Outdoors: Ice fishing presents wintertime angling opportunities on area waters

Jan. 25—PUT-IN-BAY, Ohio — The ice fishing endeavor on Lake Erie is a bit like many of those games of chance at the casino.

Sometimes you make the right play, while other times the odds are stacked against you. On many occasions, you are forced to fold, while in a few rare instances you hit the jackpot.

The stakes are high, with the cold and the finicky nature of ice presenting serious safety concerns. The possibility of a huge payoff in fresh Lake Erie walleye comes with every trip out on the ice. And in the winter, the house usually wins as snow, current, wind, sun, and temperature fluctuations seem to hold the best cards.

Two years ago, the fickle weather gods provided few sustained cold spells in the usual ice-growing period of late December and January. That meant there was hardly any fishable ice on the lake for February, which is historically the best ice fishing month.

Last year, the ice formed about two inches thick initially, but 70 miles per hour winds followed, throwing huge ice sheets in a mad array of steep, angled shoves. When the lake re-froze after this wind event, the jungle of ice spikes locked in bizarre vertical directions made the lake's surface in the prime ice fishing locales impassable in many places.

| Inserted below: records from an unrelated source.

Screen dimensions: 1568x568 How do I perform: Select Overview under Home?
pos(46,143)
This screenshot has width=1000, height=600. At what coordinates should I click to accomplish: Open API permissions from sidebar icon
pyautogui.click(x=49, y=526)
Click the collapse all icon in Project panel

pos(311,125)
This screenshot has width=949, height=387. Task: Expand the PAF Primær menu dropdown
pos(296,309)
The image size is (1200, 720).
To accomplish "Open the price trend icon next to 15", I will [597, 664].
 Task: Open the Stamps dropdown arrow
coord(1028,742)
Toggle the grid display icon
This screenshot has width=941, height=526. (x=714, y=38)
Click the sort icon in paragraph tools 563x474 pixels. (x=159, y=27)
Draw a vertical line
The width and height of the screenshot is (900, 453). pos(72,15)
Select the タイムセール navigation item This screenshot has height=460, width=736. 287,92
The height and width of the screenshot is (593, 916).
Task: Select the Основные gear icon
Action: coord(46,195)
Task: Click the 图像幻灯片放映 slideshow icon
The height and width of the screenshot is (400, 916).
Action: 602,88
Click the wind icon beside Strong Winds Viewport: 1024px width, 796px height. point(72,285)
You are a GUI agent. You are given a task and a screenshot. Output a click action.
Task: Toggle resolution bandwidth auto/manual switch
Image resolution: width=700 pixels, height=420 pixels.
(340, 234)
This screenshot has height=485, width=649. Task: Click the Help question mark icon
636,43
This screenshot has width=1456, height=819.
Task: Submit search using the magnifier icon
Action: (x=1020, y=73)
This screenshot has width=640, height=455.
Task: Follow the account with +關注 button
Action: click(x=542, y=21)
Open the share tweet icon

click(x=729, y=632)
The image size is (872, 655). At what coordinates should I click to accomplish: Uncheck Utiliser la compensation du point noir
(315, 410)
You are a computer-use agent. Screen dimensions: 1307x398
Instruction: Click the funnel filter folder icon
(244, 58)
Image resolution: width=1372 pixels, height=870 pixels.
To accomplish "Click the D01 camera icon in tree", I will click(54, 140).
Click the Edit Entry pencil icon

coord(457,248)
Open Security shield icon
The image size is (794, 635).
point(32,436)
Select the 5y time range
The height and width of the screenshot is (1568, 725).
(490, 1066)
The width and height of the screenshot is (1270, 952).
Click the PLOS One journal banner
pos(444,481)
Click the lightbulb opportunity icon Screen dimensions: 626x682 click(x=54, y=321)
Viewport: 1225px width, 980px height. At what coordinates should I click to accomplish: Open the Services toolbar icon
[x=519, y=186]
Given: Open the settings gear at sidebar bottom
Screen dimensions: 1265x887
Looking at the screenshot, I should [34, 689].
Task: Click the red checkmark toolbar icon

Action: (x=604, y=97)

"The way the wind broke up the ice, it left the surface of the lake a mess. It would tear your equipment up just trying to get around out there," said Rob Laplante, who has been ice fishing near the Lake Erie Islands for the past 30 years.

The winter of 2021-22 has shown considerably more promise than the previous two ice fishing seasons. John Hageman, a retired ice fishing guide, knows this frosty adversary quite well after serving as co-manager of the Stone Lab research facility on South Bass Island for 24 years.

Hageman hedged his bets in late December, taking one of the last runs of the Miller Ferry to get his ATV and ice fishing gear out to the island in the event the lake would welcome ice fishermen once again.

"I wanted to be here before New Years since you never really know when the ice will form," he said, adding that the ferry made its final run on New Years Day. "It was open water then, but by about two weeks later there was visible ice as far as the eye could see in every direction."

But the deck can get reshuffled every day as Hageman noted that while the first wave of ice fishermen are finding good ice west of South Bass Island, there is no sound ice in the passage between the island and the mainland at Catawba. "In a number of places there is open water, and there's open water just off the ferry dock," he said.

The only way to and from the islands currently is by air, and Laplante said his clients have been flying in to take advantage of the current ice fishing window. Laplante has six shanties stationed off of the west end of South Bass Island and has been ferrying fishermen from Ohio, Indiana, Wisconsin, and one from St. Thomas in the U.S. Virgin Islands out on the ice for the past week.

"The fishing has been steady," the Oregon native and Cardinal Stritch grad said, adding that the anglers are working off of a platform of about eight inches of ice and taking six-fish limits of walleye on a regular basis.

"We're working in about 34 feet of water and I would say the conditions are very good, with great ice and few shoves to deal with," he said. Laplante hopes to see the island area provide ice fishing opportunities for an extended period this year due to the lengthy run of the current deep freeze. Laplante can be reached at 419-341-8859.

Elsewhere in the region, ice fishermen are flocking to the protected waters of East Harbor and most days there will be an encampment of dozens of pop-up portable ice fishing shelters sprinkled across this vast Lake Erie backwater located off the south side of East Harbor State Park. This wide, shallow bay is serving up bluegills, crappie, yellow perch, white perch, and the occasional largemouth bass.

To the north, ice fishing has been underway on the lakes of southeast Michigan's Irish Hills region for several weeks, with bluegills and crappie the primary targeted species. Anglers have reported steady action on Round Lake and Wamplers Lake, which is slated to host the Midwest Open Ice Fishing Tournament on Feb. 6.